"How will the traditional skillset of the industrial era have to be expanded for successful workers and citizens in the knowledge era? How must the traditional education process be transformed? Two cornerstones to the new system of education will be elevating the learning process to comparable standing with the content of what is learned, and making high-level thinking and learning skills, like systems thinking and collaborative learning, as important as traditional skills of reductionistic thinking and individual problem solving. These could indeed be two elements of a 'thought revolution in education."
From the Foreword by Peter M. Senge, Center for Organizational Learning
Massachusetts Institute of Technology
Supporting the Spirit of Learning presents a powerful case for making the learning process the major focus of the curriculum. Curriculum-the heart and soul of teaching-has too often remained an overlooked component of school reform. The editors believe a new way of learning is necessary in order to develop the skills needed in today's interdependent world. This new framework encourages lifelong learning, systems thinking, and teamwork. Teaching specific disciplines reinforces the all-important teaching of processes and skills such as critical thinking, problem solving, and information processing. The chapter authors of this study describe how curriculum, evaluation and assessment, and involving parents and technology would be different if process and not content were the primary focus of learning.
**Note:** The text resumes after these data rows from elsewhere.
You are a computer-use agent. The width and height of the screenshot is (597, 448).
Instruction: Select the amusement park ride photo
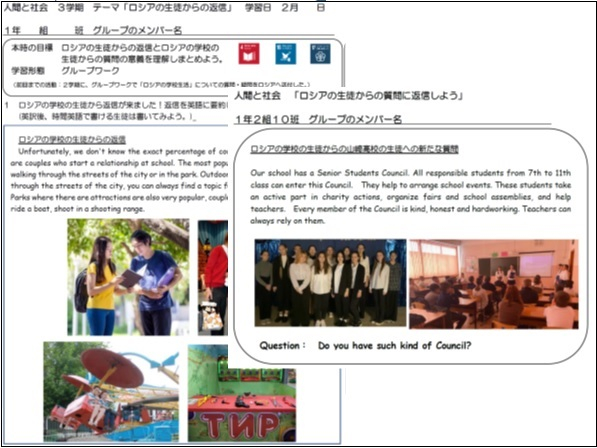(x=111, y=391)
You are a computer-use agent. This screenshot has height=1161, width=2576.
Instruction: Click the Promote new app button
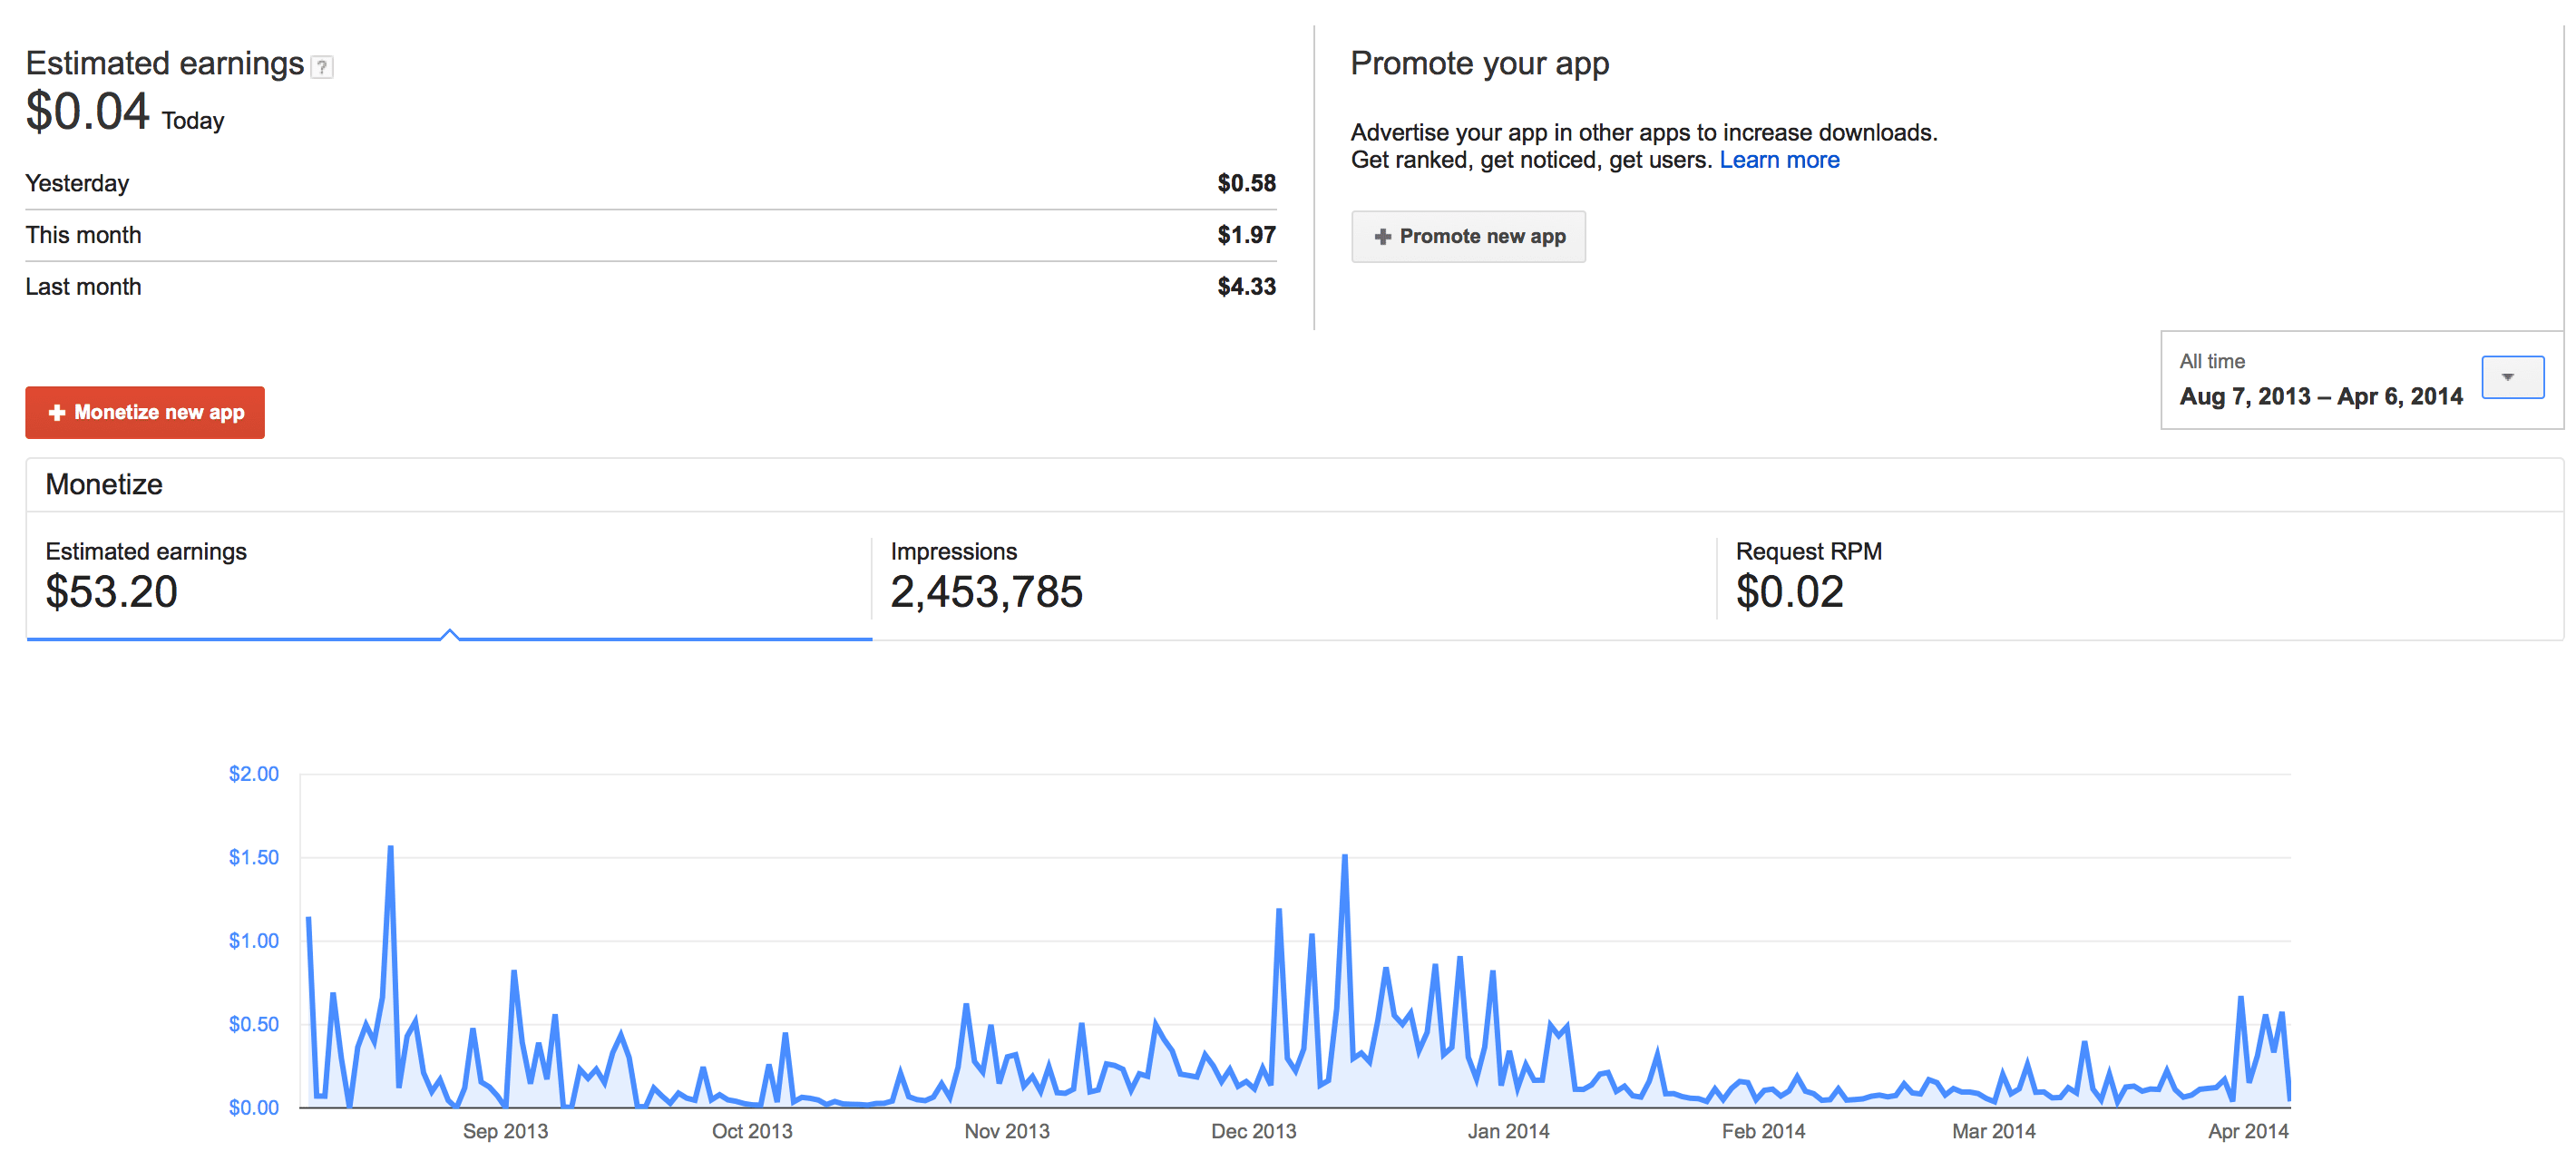pyautogui.click(x=1468, y=237)
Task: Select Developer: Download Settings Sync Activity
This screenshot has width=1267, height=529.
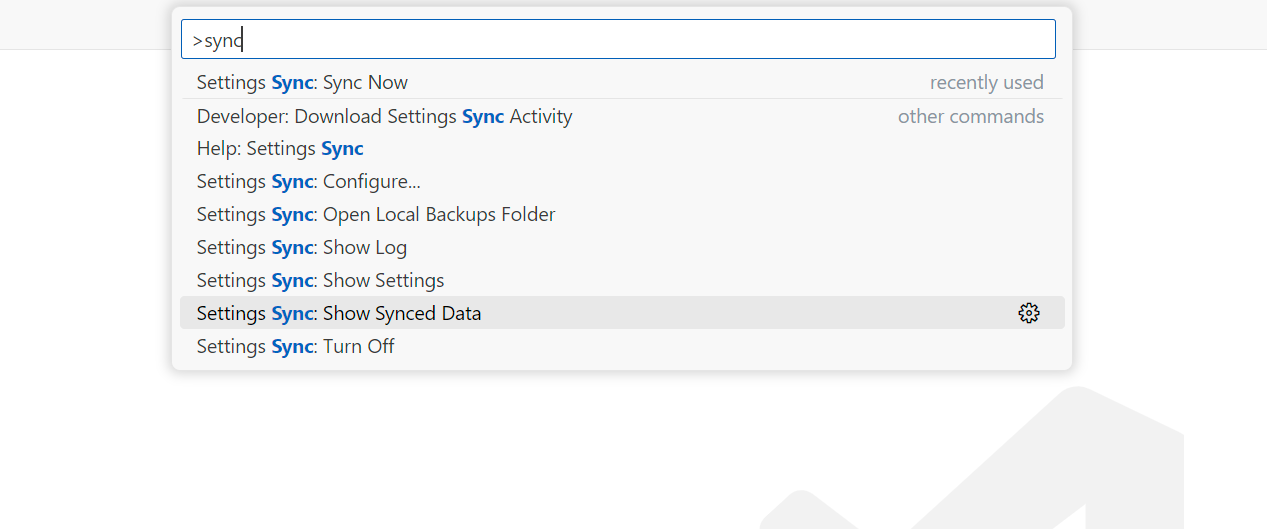Action: coord(621,116)
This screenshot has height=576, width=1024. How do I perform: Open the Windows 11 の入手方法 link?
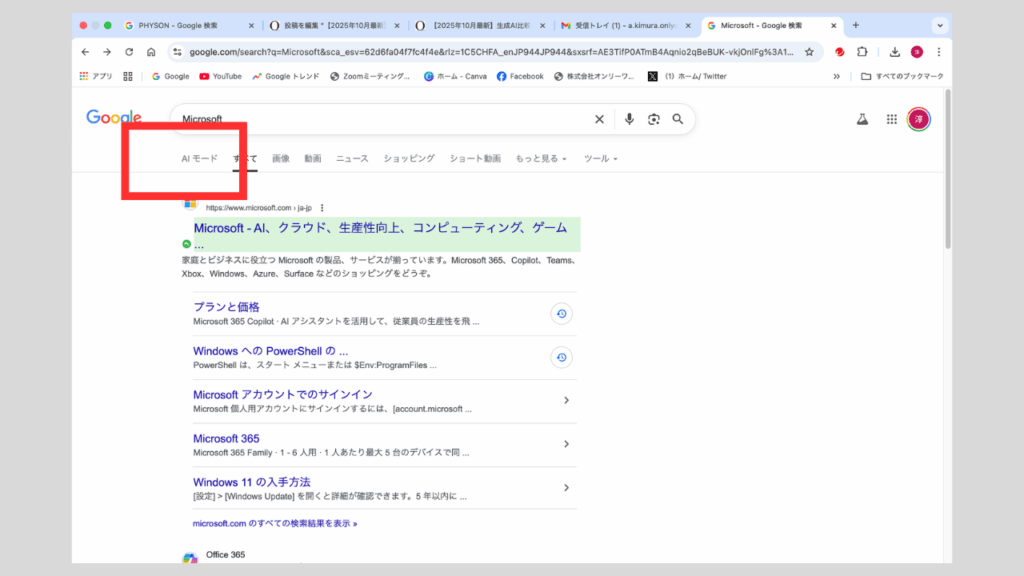point(252,482)
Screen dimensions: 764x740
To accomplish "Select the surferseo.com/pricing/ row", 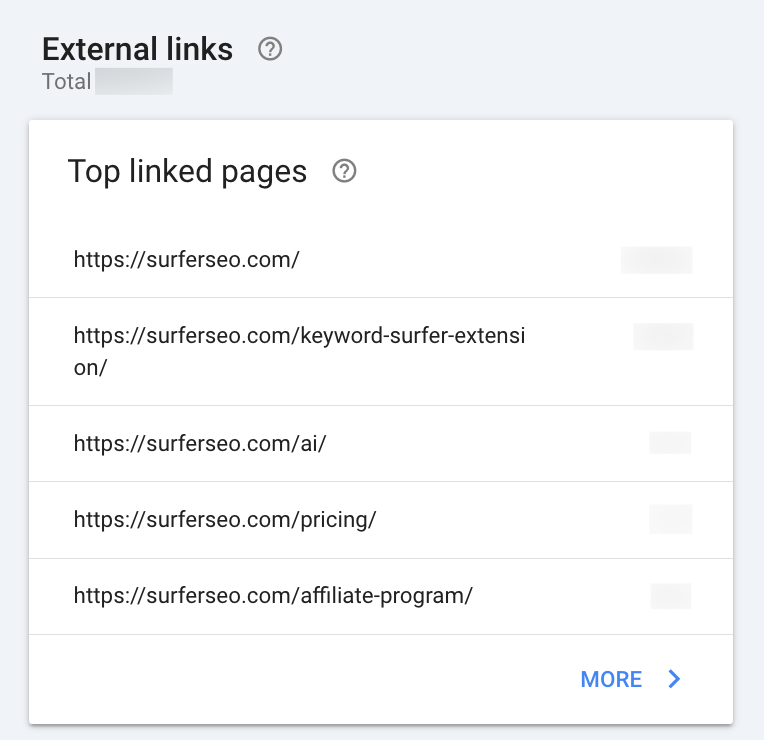I will [225, 520].
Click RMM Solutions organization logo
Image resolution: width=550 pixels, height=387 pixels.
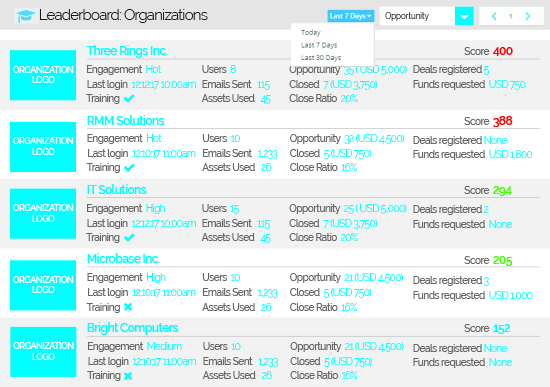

Chapters explore the changes in preservice and inservice training needed to support process-centered education. The role of educator shifts from information provider to that of catalyst, coach, innovator, researcher, and collaborator with the learner throughout the learning process. Tomorrow's workplaces will require flexible, multiskilled, continuously learning employees.
To achieve that goal, process-based learning focuses on:
- Developing critical thinking skills
- Implementing self-assessment exercises, integral to learning
- Offering students opportunities to actively acquire knowledge for themselves
- Creating learning environments that develop cooperative problem solving
- Learning skills in the context of real problems
- Cultivating learner-centered, teacher-directed management
- Creating outcomes that ensure all students have learned to think
Written for school administrators, teachers, staff developers, curriculum staff, and the faculty of teacher preparation, Supporting the Spirit of Learning is the second volume of a trilogy addressing the curriculum needs for the 21st century.